==== Record set ====

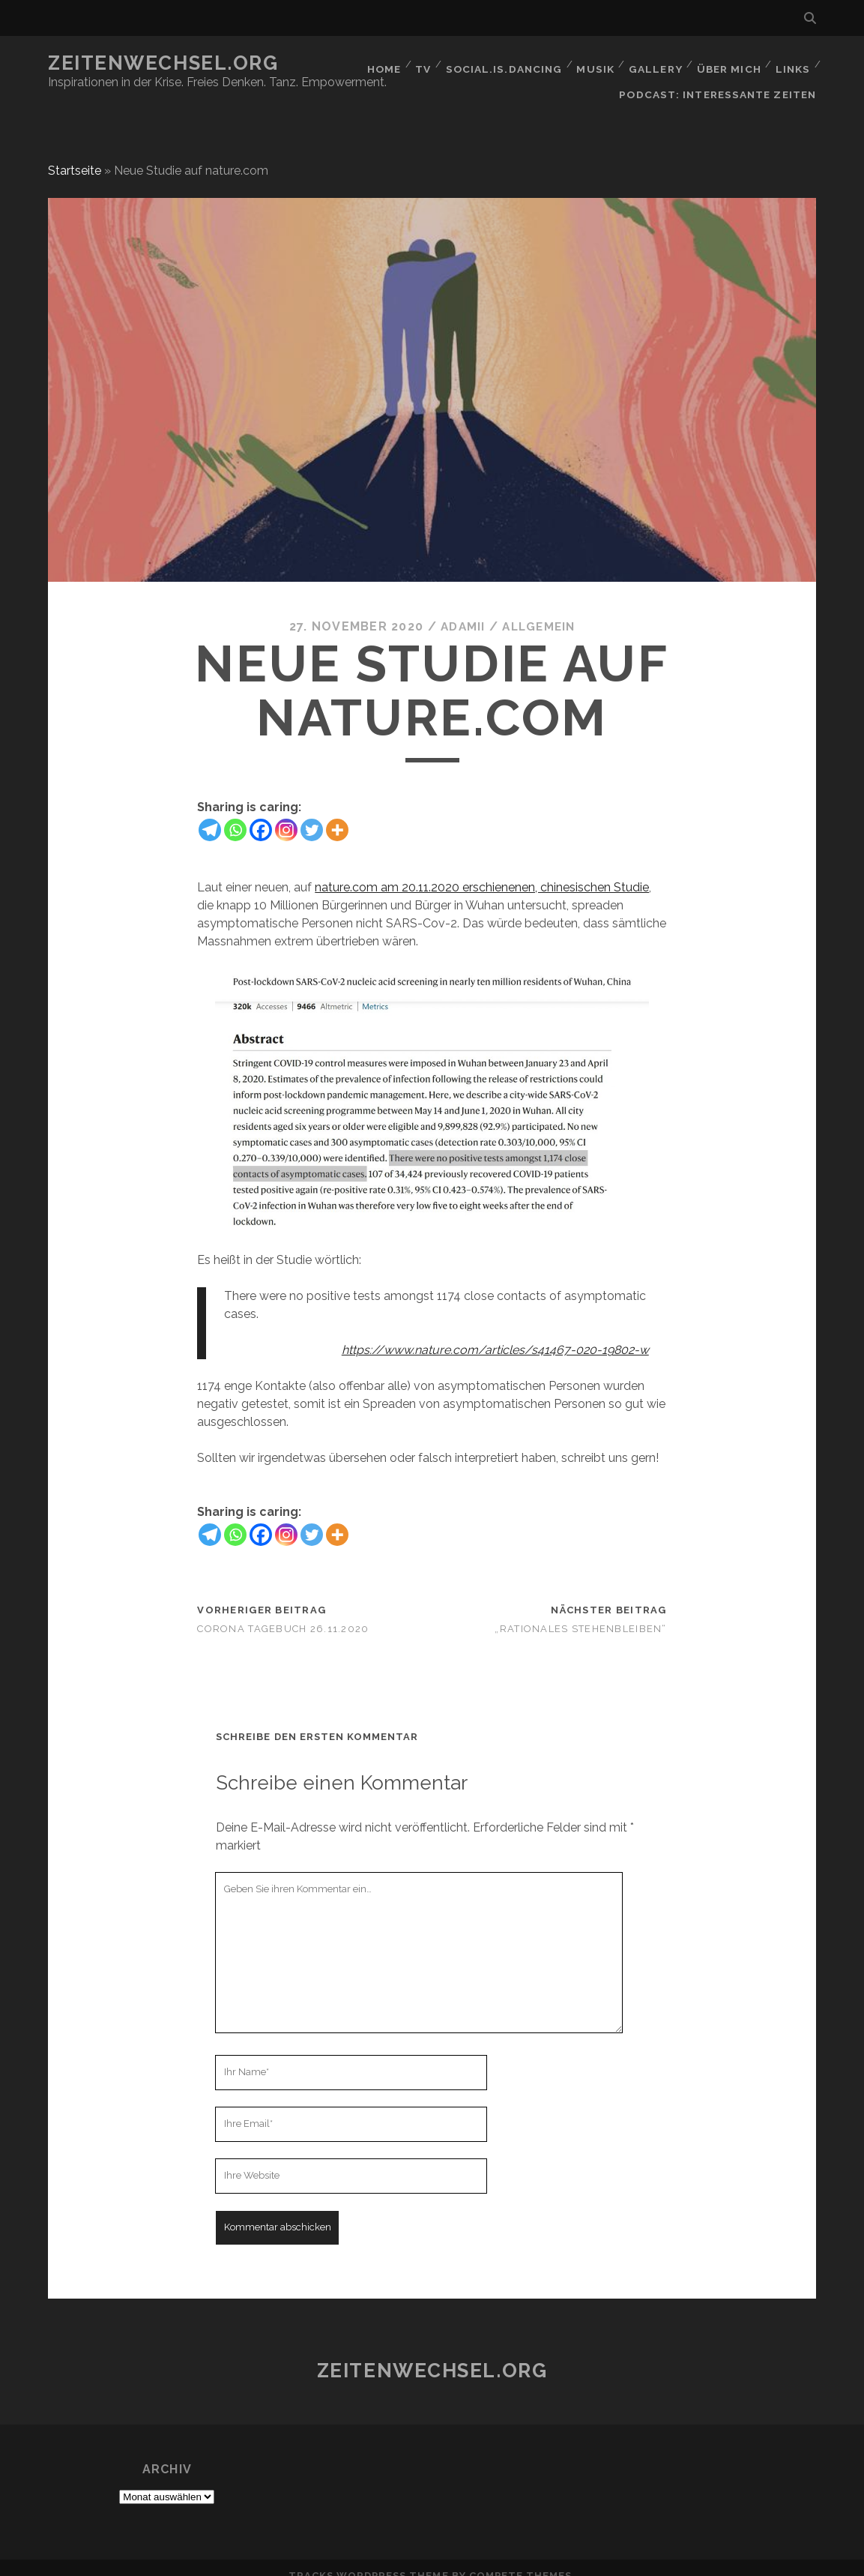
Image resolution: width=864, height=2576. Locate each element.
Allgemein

====
==== Record set ====

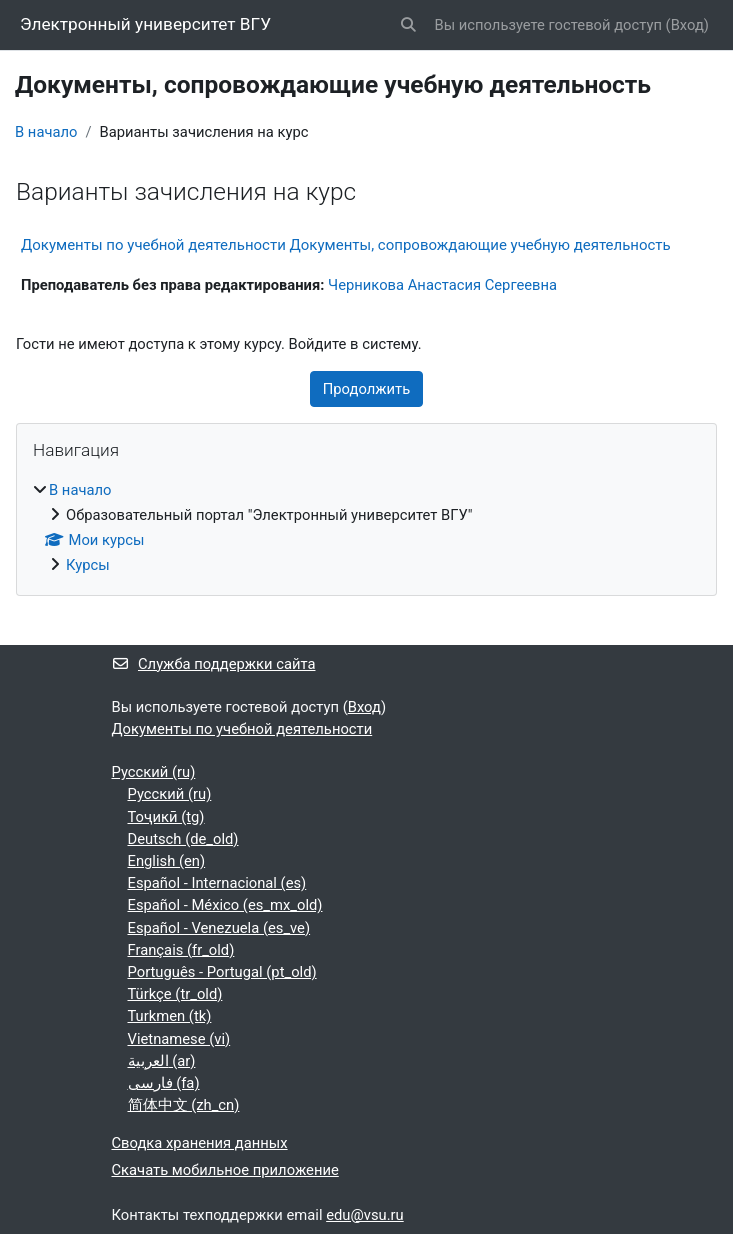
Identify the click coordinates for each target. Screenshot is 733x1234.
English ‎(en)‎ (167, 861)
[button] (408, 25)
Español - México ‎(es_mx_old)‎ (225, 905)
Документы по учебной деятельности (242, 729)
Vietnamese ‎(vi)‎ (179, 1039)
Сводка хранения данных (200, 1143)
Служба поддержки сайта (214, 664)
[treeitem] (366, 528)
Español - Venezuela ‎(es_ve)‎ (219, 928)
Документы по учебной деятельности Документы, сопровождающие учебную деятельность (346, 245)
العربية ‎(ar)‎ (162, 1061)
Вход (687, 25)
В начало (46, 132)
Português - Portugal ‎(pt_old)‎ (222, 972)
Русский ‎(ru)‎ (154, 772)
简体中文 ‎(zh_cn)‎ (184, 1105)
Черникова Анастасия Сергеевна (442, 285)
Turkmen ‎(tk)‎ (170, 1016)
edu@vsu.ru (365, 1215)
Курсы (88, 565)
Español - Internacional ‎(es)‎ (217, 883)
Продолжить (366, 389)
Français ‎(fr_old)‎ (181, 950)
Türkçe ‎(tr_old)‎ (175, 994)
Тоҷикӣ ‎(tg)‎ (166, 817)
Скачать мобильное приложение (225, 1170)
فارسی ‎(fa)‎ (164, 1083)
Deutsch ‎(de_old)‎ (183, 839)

====

-- Written exercise --
Put the rows between the lines holding "Español - Venezuela ‎(es_ve)‎ (219, 928)" and "Deutsch ‎(de_old)‎ (183, 839)", inclusive, into a JSON list of strings with one string per line, leaving out blank lines.

-- Response to the task --
[
  "Español - Venezuela ‎(es_ve)‎ (219, 928)",
  "Документы по учебной деятельности Документы, сопровождающие учебную деятельность (346, 245)",
  "العربية ‎(ar)‎ (162, 1061)",
  "Вход (687, 25)",
  "В начало (46, 132)",
  "Português - Portugal ‎(pt_old)‎ (222, 972)",
  "Русский ‎(ru)‎ (154, 772)",
  "简体中文 ‎(zh_cn)‎ (184, 1105)",
  "Черникова Анастасия Сергеевна (442, 285)",
  "Turkmen ‎(tk)‎ (170, 1016)",
  "edu@vsu.ru (365, 1215)",
  "Курсы (88, 565)",
  "Español - Internacional ‎(es)‎ (217, 883)",
  "Продолжить (366, 389)",
  "Français ‎(fr_old)‎ (181, 950)",
  "Türkçe ‎(tr_old)‎ (175, 994)",
  "Тоҷикӣ ‎(tg)‎ (166, 817)",
  "Скачать мобильное приложение (225, 1170)",
  "فارسی ‎(fa)‎ (164, 1083)",
  "Deutsch ‎(de_old)‎ (183, 839)"
]